> **Problem requirements**: Every line of the material needs an exact copy, apart from the images.

> **Dataset**:
Start of Block

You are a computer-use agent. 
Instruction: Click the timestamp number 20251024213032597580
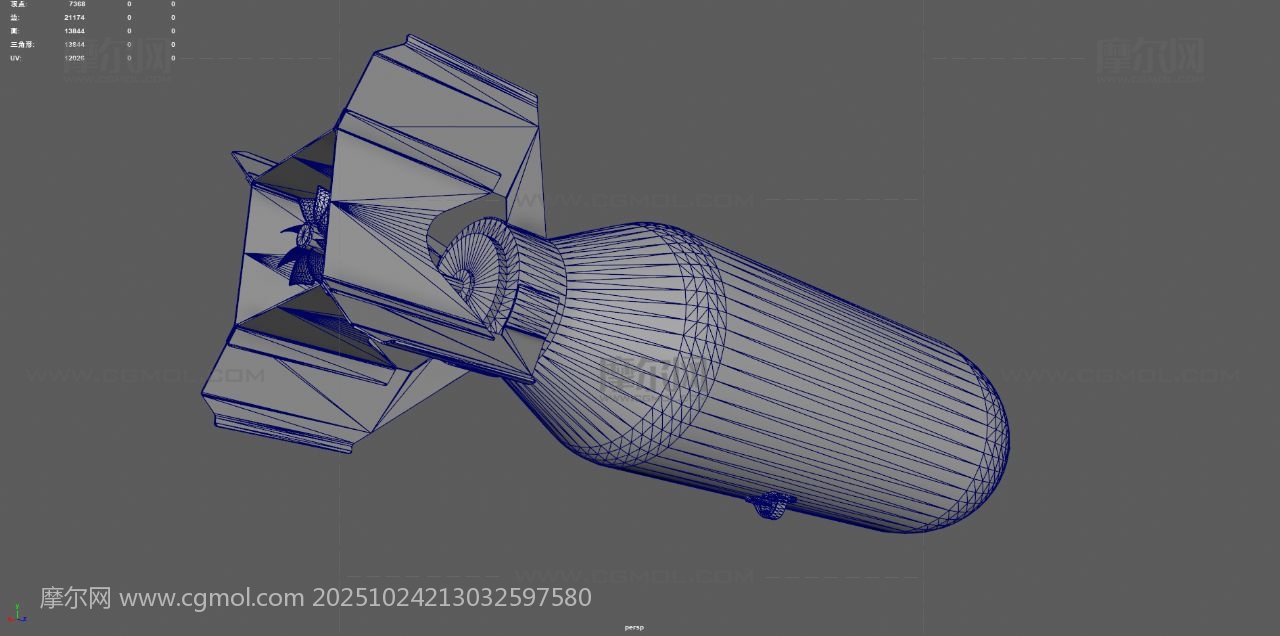click(452, 598)
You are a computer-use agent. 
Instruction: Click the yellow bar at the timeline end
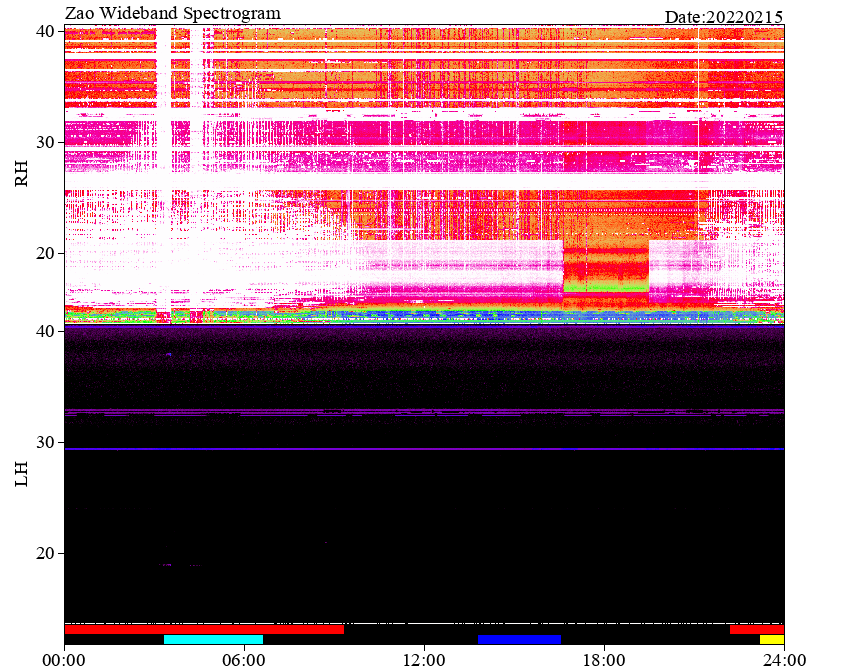pos(772,639)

End of Block

> **Solution to this exercise**:
You are a computer-use agent. 
Instruction: Click the timestamp number 20251024213032597580
click(452, 598)
You are a computer-use agent. 
Instruction: Click the yellow bar at the timeline end
pos(772,639)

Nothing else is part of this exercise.